Data in this exercise =>
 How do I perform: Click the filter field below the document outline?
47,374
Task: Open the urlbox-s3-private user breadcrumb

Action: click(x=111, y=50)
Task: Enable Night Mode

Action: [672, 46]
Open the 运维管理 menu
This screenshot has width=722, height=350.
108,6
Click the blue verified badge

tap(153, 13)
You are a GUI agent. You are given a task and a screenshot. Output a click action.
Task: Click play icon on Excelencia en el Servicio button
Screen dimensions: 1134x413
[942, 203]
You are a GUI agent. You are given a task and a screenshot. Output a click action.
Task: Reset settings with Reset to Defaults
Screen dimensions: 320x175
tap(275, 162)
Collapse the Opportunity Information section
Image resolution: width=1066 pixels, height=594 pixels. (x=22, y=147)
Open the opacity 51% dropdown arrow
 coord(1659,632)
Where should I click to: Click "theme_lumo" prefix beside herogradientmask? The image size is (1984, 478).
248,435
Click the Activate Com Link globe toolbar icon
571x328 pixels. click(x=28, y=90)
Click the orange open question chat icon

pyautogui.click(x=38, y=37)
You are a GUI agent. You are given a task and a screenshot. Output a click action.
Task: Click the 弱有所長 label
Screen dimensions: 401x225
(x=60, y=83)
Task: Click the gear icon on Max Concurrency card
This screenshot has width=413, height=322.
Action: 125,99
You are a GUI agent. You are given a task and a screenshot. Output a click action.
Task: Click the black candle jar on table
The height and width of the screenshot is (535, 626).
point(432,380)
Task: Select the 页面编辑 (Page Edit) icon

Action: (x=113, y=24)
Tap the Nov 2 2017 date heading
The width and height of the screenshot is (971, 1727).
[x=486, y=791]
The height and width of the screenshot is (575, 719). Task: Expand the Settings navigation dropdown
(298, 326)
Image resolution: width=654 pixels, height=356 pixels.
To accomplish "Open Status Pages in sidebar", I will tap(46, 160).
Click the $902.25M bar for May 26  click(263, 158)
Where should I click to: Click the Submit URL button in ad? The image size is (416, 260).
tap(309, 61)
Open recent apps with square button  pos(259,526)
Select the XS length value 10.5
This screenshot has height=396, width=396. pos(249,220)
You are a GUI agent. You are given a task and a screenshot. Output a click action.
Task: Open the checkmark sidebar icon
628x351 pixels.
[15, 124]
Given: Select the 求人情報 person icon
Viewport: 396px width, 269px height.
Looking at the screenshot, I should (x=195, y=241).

Exercise aim =>
In the material above, how many lines hold the string "sidebar"? Give the number and nothing else.

Answer box =>
2